1. 132 Observe the exquisite art with which Milton manages the
transition from the Christian to the heathen. He assumes that
Alpheus and the Sicilian Muse had shrunk away ashamed while
St. Peter was speaking. In bidding them now to return, he implies
that he is coming down from the spiritual heights to which for a
while he had been lifted up, and entering the region of pastoral
poetry once more.-1. 159-164: These lines were for a long time
very obscure.
Dr. Todd in his learned notes, to which I must
refer, has done much to dissipate the obscurity, though I cannot
think all is clear even now.

P. 148, No. cxxvi.-These lines are the short answer to a very long question, or series of questions, which Davenant has called The Philosopher's Disquisition directed to the dying Christian. This poem, than which I know few weightier with thought, unfortunately extends to nearly four hundred lines—its length, and the fact that it appeals but to a limited circle of readers, precluding me from finding room for more than a brief extract from it, and that in this note; but it literally abounds with lines notable as the following:

'Tradition, Time's suspected register,

That wears out Truth's best stories into tales.'

I am well aware of the evil report under which Davenant labours, and there are passages in his poems which seem to bear it out, as for example this, which appears to call into question the resurrection :

'But ask not bodies doomed to die,

To what abode they go :

Since knowledge is but sorrow's spy,

It is not safe to know.'

At the same time 'the Philosopher' here does not so much deny that there is any truth for man as that he has any organ whereby, of himself, he may attain this truth. The poem-it is the dying Christian who is addressed-opens thus :

'Before by death you nearer knowledge gain,
(For to increase your knowledge you must die)
Tell me if all that learning be not vain,
On which we proudly in this life rely.

Is not the learning which we knowledge call,
Our own but by opinion and in part?
Not made entirely certain, nor to all,
And is not knowledge but disputed art?

And though a bad, yet 'tis a froward guide,
Who, vexing at the shortness of the day,

Doth, to o'ertake swift time, still onward ride,
While we still follow, and still doubt our way;

A guide, who every step proceeds with doubt,
Who guessingly her progress doth begin;
And brings us back where first she led us out,
To meet dark midnight at our restless inn.
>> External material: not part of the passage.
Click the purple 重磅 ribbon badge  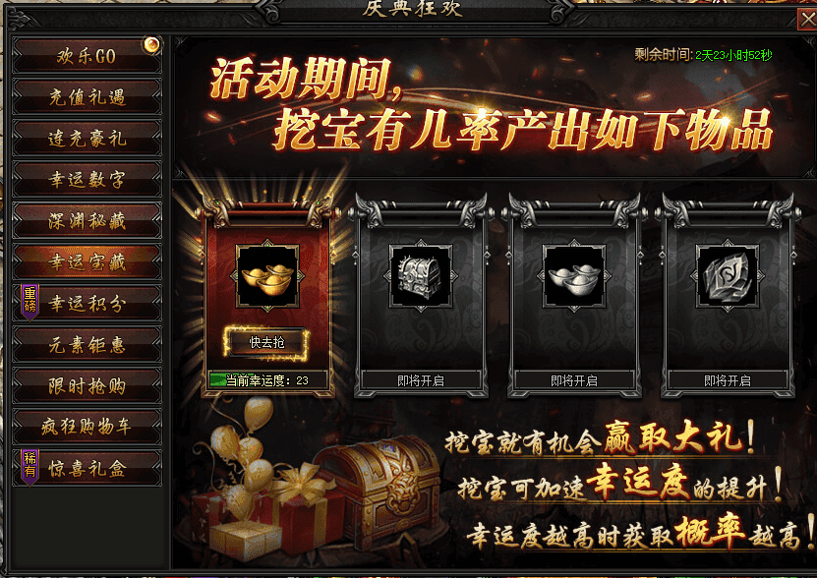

It is a plummet to so short a line,
As sounds no deeper than the sounder's eyes;
The people's meteor, which not long can shine,
Nor far above the middle region rise.

This spy from Schools gets ill intelligence,
Where art, imposing rules, oft gravely errs;
She steals to nature's closet, and from thence
Brings nought but undecyphered characters.

She doth, like India's last discoverers, boast
Of adding to old maps; though she has bin
But sailing by some clear and open coast,
Where all is woody, wild, and dark within.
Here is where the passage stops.